-To study if chaotic iterations can be predicted, we choose to train
-the multilayer perceptron. As stated before, this kind of network is
-in particular well-known for its universal approximation property
-\cite{Cybenko89,DBLP:journals/nn/HornikSW89}. Furthermore, MLPs have
-been already considered for chaotic time series prediction. For
-example, in~\cite{dalkiran10} the authors have shown that a
-feedforward MLP with two hidden layers, and trained with Bayesian
-Regulation back-propagation, can learn successfully the dynamics of
-Chua's circuit.
-
-In these experiments we consider MLPs having one hidden layer of
-sigmoidal neurons and output neurons with a linear activation
-function. They are trained using the Limited-memory
-Broyden-Fletcher-Goldfarb-Shanno quasi-newton algorithm in combination
-with the Wolfe linear search. The training process is performed until
-a maximum number of epochs is reached. To prevent overfitting and to
-estimate the generalization performance we use holdout validation by
-splitting the data set into learning, validation, and test subsets.

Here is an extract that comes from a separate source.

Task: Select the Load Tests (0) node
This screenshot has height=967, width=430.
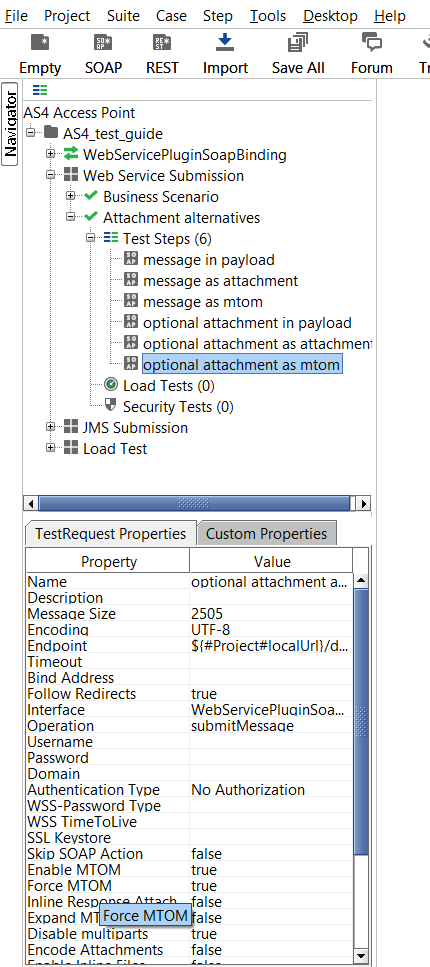Action: tap(168, 386)

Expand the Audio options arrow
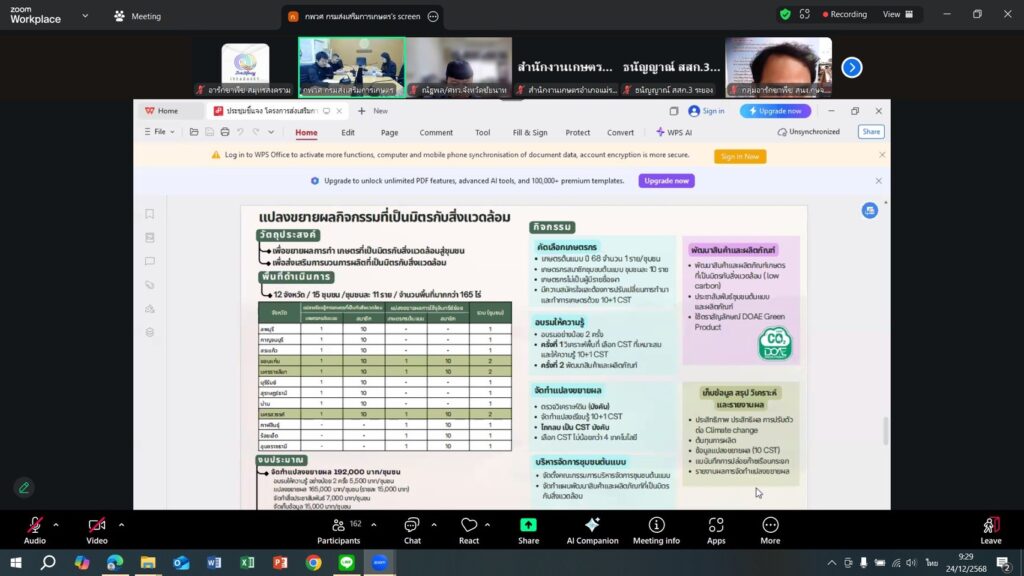tap(55, 524)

-These subsets are obtained through random selection such that their
-respective size represents 65\%, 10\%, and 25\% of the whole data set.
-
-Several neural networks are trained for both iterations coding
-schemes. In both cases iterations have the following layout:
-configurations of four components and strategies with at most three
-terms. Thus, for the first coding scheme a data set pair is composed
-of 6~inputs and 5~outputs, while for the second one it is respectively
-3~inputs and 2~outputs. As noticed at the end of the previous section,
-this leads to data sets that consist of 2304~pairs. The networks
-differ in the size of the hidden layer and the maximum number of
-training epochs. We remember that to evaluate the ability of neural
-networks to predict a chaotic behavior for each coding scheme, the
-trainings of two data sets, one of them describing chaotic iterations,
-are compared.
-
-Thereafter we give, for the different learning setups and data sets,
-the mean prediction success rate obtained for each output. Such a rate
-represents the percentage of input-output pairs belonging to the test
-subset for which the corresponding output value was correctly
-predicted. These values are computed considering 10~trainings with
-random subsets construction, weights and biases initialization.
-Firstly, neural networks having 10 and 25~hidden neurons are trained,
-with a maximum number of epochs that takes its value in
-$\{125,250,500\}$ (see Tables~\ref{tab1} and \ref{tab2}). Secondly,
-we refine the second coding scheme by splitting the output vector such
-that each output is learned by a specific neural network
-(Table~\ref{tab3}). In this last case, we increase the size of the
-hidden layer up to 40~neurons and we consider larger number of epochs.